Document extract:
|---|

It was while he was there that Arntzen made his fateful trip to Bangkok. Within weeks of his return to campus, he dug up enough supporting research to conclude his dream was not so far-fetched. Scientists at Monsanto and DuPont had already proven that the genetic blueprint in corn, soybeans and potatoes could be manipulated to thwart insects or pesticides. Other studies had shown that a portion of the hepatitis B virus could be grown in yeast. "I was looking for a way to combine my agricultural expertise with human medicine," says Arntzen. "If they could grow it in yeast, I knew I could grow it in plants."
By 1993 he and some other scientists had manipulated a tobacco plant into producing the hepatitis B antigen. They moved on to potatoes, a more edible crop that's more amenable to genetic splicing.
Arntzen's process started by the rewriting of the published genetic blueprint of E. coli. He stripped out the DNA sequences that make the virus infectious to animals and replaced them with ones that made the virus more akin to those found in plants. On one end of this new genetic strand he chemically attached a promoter switch, an on-off DNA sequence that triggers a desired reaction in a cell (in this case, the production of the vaccine). After producing copies of the completed strand, he spliced them into naturally occurring pathogens called agrobacteria that are good at boring into cell walls of plants. The agrobacteria squirt the strands into the cell, where they combine with the potato's own chromosomes. With help of a growth hormone, the cell rapidly grows into cuttings large enough to plant in soil. (What was once a four-month process now takes 60 days with the advent of specialized gene-design shops.)

|---|

[Stored data entries]
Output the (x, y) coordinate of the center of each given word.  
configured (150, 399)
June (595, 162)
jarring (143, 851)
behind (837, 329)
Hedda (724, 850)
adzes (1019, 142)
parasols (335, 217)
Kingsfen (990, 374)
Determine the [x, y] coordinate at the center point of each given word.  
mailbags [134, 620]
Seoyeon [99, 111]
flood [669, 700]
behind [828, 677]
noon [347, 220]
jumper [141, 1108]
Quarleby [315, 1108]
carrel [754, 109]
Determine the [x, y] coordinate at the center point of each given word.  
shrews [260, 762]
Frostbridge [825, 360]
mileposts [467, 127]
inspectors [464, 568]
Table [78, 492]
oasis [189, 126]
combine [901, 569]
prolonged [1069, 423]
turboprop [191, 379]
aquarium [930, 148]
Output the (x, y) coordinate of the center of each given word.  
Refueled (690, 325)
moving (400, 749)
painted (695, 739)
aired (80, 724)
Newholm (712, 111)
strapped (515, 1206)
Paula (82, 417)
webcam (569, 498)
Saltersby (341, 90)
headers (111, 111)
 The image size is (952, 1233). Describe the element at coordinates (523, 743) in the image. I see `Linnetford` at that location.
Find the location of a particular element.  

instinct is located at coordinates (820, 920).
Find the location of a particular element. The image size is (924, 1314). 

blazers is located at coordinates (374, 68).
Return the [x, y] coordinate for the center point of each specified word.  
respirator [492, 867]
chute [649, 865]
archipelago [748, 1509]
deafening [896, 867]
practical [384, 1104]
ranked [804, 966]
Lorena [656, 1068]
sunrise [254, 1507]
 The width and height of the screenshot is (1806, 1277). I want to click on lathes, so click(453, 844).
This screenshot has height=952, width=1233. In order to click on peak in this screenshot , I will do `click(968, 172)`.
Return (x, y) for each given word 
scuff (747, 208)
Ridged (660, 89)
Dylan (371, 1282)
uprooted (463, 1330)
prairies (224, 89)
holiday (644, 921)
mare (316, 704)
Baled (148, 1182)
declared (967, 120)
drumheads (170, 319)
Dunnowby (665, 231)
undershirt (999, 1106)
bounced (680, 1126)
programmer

|---|

About this task:
Answer these questions about the passage on growing vaccines in plants.
(a) Scientists at which two companies had shown that the genetic blueprint in corn, soybeans and potatoes could be manipulated?
(b) By what year had a tobacco plant been made to produce the hepatitis B antigen?
(c) How long does the once four-month process now take?

Your solution:
(a) Monsanto and DuPont
(b) 1993
(c) 60 days